• PROBLEM DESCRIPTION: Arrange the listing from the line containing "Where should I" through the line containing "I will pos(21,348)." as a Markdown table with the columns Row and Listing line, leaving out any blank lines.

• RECORDS FOR PROCESSING:
============
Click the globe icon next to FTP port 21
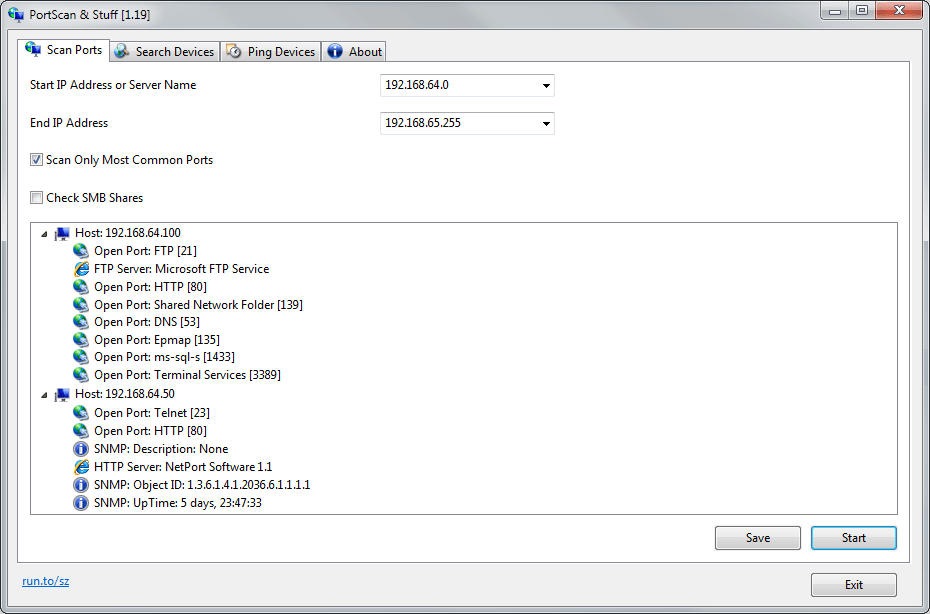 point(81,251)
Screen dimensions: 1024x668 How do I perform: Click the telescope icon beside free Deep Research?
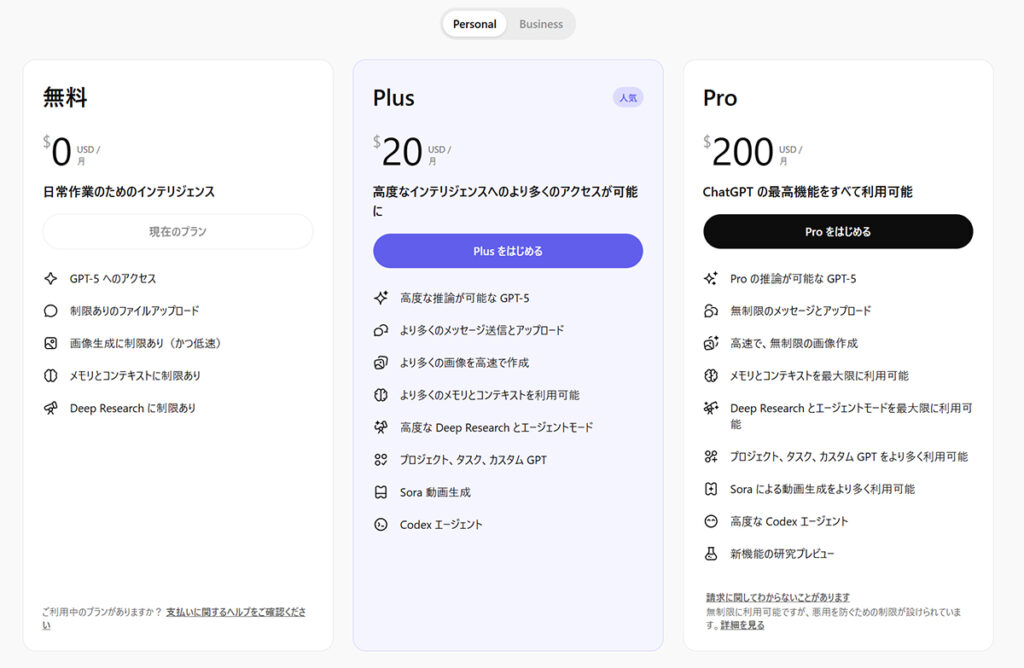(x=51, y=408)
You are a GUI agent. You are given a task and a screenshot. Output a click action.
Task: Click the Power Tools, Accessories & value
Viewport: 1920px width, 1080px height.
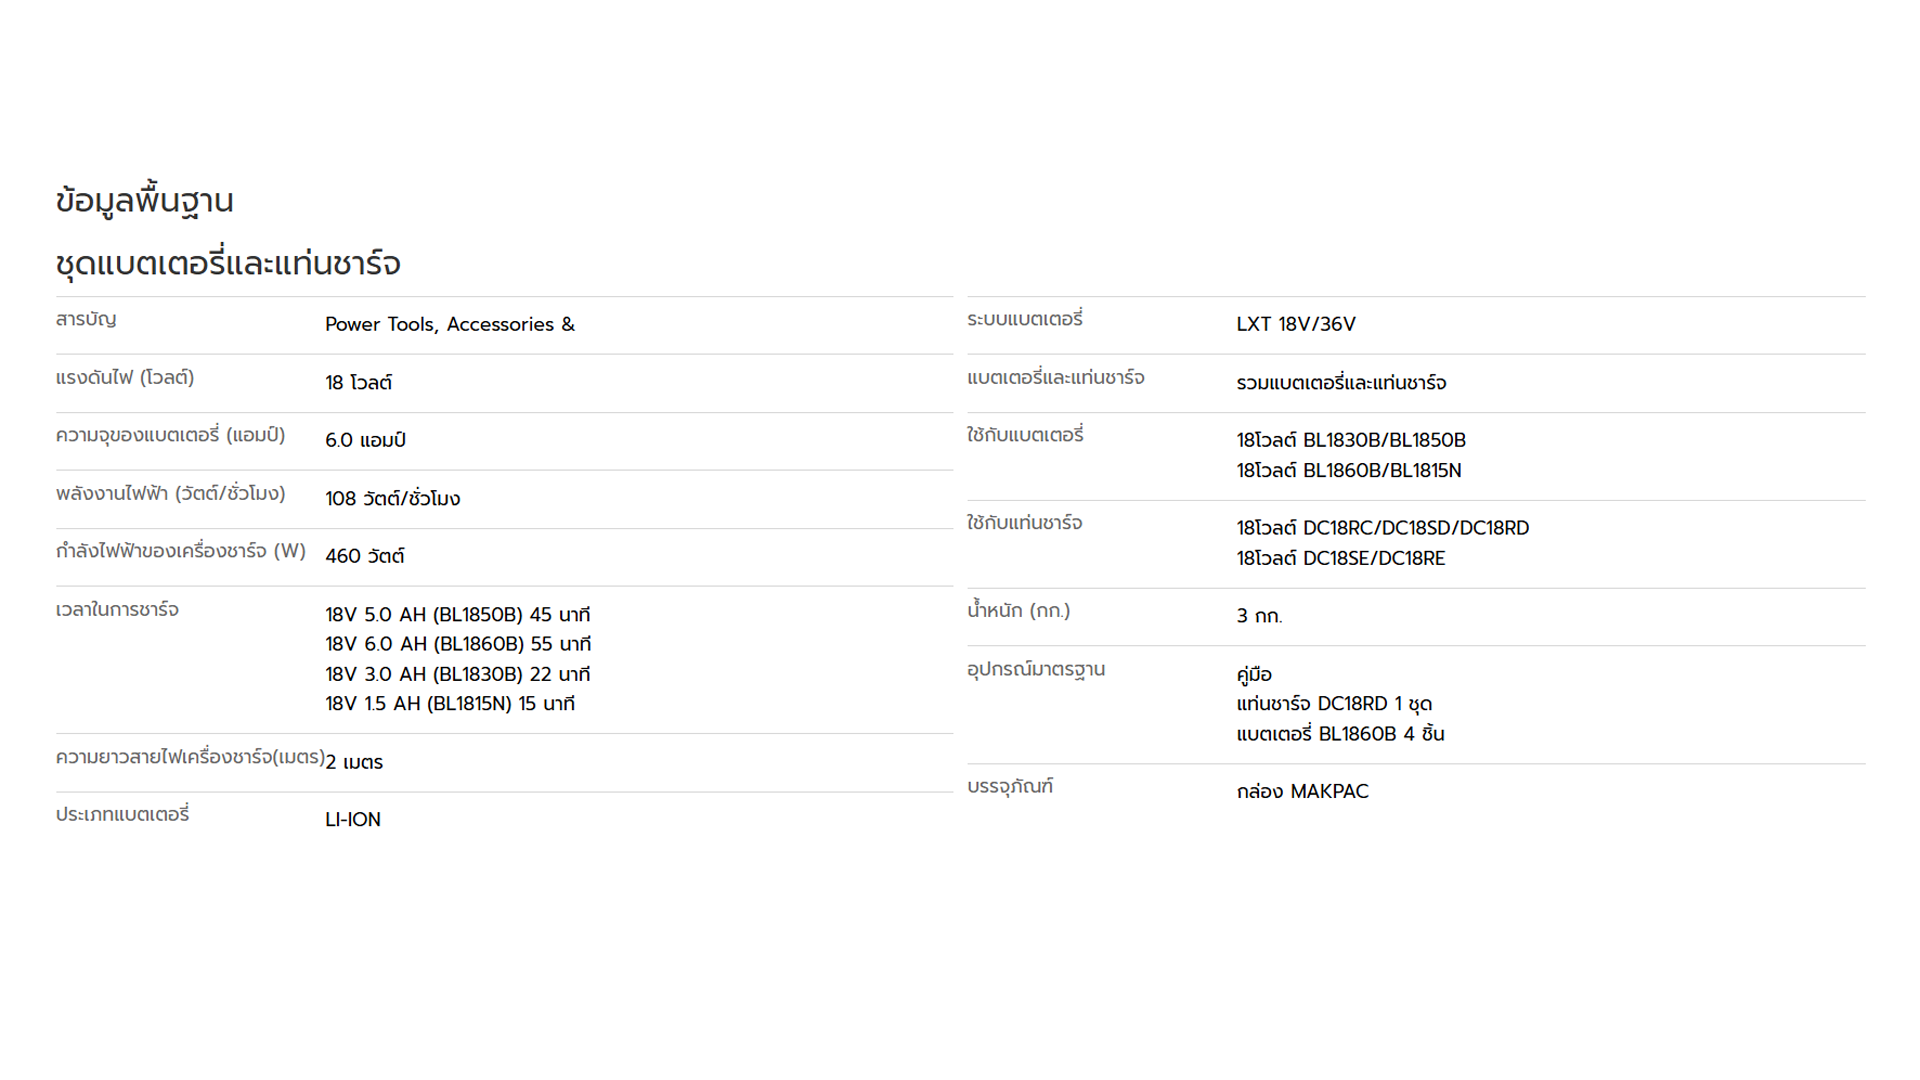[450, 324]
============
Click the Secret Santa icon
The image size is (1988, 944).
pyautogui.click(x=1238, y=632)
============
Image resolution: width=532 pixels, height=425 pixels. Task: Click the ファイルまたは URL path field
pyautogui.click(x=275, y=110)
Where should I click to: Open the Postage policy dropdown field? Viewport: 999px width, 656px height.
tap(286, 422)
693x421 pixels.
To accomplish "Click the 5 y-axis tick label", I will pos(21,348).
============
• FINAL ANSWER:
| Row | Listing line |
|---|---|
| 1 | Where should I click to: Open the Postage policy dropdown field? Viewport: 999px width, 656px height. |
| 2 | tap(286, 422) |
| 3 | 693x421 pixels. |
| 4 | To accomplish "Click the 5 y-axis tick label", I will pos(21,348). |